* **Task goal**
How does the data below read from its first line through the line containing "Click the Binary"? Print those lines exactly.
#### Raw data
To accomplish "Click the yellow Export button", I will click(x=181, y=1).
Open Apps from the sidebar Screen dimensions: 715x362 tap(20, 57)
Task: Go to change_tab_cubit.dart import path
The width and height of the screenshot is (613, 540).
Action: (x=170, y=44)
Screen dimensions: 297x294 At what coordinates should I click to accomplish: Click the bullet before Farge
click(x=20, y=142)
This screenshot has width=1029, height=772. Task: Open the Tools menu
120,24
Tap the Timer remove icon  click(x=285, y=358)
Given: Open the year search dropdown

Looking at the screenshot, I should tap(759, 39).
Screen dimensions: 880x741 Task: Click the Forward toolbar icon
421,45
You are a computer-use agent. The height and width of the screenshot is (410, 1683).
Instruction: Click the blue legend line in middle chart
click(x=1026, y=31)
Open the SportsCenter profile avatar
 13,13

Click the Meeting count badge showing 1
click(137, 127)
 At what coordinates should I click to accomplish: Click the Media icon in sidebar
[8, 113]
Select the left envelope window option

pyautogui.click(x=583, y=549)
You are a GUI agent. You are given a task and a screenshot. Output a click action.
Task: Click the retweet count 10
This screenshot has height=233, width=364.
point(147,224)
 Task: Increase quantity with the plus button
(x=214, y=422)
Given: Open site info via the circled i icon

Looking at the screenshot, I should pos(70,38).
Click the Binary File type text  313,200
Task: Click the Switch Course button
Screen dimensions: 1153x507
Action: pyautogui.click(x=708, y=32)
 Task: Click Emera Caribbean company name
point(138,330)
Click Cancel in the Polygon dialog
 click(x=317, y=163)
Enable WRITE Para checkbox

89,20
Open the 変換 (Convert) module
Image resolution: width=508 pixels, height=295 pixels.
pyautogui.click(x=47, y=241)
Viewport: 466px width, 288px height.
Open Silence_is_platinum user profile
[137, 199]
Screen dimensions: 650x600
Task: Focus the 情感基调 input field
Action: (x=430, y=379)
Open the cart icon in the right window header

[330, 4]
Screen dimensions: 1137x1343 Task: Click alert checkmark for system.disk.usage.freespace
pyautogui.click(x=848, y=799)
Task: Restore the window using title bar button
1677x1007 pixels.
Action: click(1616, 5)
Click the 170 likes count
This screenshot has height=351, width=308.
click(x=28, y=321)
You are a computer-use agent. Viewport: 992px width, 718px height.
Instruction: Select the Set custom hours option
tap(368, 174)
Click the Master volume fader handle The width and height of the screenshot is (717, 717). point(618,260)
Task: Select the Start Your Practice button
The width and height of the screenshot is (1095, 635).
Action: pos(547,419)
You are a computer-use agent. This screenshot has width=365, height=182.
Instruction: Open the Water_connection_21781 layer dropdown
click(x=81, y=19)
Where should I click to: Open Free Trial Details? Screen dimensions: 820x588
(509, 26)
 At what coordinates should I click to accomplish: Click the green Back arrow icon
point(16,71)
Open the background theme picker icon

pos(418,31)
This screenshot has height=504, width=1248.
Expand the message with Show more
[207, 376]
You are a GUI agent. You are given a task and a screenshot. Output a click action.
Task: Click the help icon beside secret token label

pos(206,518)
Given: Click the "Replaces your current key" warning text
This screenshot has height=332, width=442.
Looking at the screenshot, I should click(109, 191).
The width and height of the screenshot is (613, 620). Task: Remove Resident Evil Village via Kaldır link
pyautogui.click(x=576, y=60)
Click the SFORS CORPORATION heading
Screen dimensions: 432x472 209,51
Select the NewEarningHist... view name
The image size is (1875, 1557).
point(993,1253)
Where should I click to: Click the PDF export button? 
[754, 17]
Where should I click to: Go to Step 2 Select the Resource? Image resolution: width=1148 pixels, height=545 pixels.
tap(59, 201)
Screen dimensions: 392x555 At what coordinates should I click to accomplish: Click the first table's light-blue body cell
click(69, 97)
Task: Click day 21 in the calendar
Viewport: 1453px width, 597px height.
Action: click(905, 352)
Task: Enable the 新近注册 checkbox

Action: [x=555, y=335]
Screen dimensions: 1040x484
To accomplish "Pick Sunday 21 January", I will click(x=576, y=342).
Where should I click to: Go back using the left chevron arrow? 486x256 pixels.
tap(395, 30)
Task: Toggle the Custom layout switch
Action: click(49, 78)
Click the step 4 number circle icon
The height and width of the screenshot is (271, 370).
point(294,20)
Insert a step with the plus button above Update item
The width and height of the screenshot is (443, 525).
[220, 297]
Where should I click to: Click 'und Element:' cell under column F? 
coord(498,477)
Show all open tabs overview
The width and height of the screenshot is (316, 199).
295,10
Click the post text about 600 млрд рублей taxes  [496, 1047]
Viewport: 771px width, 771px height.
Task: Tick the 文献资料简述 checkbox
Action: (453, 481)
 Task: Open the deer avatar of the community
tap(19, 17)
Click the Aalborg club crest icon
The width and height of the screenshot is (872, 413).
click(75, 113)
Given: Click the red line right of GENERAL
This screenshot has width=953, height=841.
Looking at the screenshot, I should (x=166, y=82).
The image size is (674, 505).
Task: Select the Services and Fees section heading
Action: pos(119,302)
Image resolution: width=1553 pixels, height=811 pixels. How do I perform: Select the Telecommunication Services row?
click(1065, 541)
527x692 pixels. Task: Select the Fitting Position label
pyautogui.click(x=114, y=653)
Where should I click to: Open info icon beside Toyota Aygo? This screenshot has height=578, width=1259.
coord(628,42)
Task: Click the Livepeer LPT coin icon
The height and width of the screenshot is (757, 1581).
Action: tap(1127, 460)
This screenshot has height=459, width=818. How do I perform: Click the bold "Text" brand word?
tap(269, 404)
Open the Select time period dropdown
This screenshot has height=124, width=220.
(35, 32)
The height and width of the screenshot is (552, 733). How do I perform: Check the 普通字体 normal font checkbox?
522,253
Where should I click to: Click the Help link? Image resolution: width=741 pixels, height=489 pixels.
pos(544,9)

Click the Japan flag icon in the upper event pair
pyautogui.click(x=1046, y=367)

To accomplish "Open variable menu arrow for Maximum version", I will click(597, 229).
########
* **Answer to this problem**
To accomplish "Click the yellow Export button", I will click(x=181, y=1).
Open Apps from the sidebar Screen dimensions: 715x362 tap(20, 57)
Task: Go to change_tab_cubit.dart import path
The width and height of the screenshot is (613, 540).
Action: (x=170, y=44)
Screen dimensions: 297x294 At what coordinates should I click to accomplish: Click the bullet before Farge
click(x=20, y=142)
This screenshot has width=1029, height=772. Task: Open the Tools menu
120,24
Tap the Timer remove icon  click(x=285, y=358)
Given: Open the year search dropdown

Looking at the screenshot, I should tap(759, 39).
Screen dimensions: 880x741 Task: Click the Forward toolbar icon
421,45
You are a computer-use agent. The height and width of the screenshot is (410, 1683).
Instruction: Click the blue legend line in middle chart
click(x=1026, y=31)
Open the SportsCenter profile avatar
 13,13

Click the Meeting count badge showing 1
click(137, 127)
 At what coordinates should I click to accomplish: Click the Media icon in sidebar
[8, 113]
Select the left envelope window option

pyautogui.click(x=583, y=549)
You are a GUI agent. You are given a task and a screenshot. Output a click action.
Task: Click the retweet count 10
This screenshot has height=233, width=364.
point(147,224)
 Task: Increase quantity with the plus button
(x=214, y=422)
Given: Open site info via the circled i icon

Looking at the screenshot, I should pos(70,38).
Click the Binary File type text  313,200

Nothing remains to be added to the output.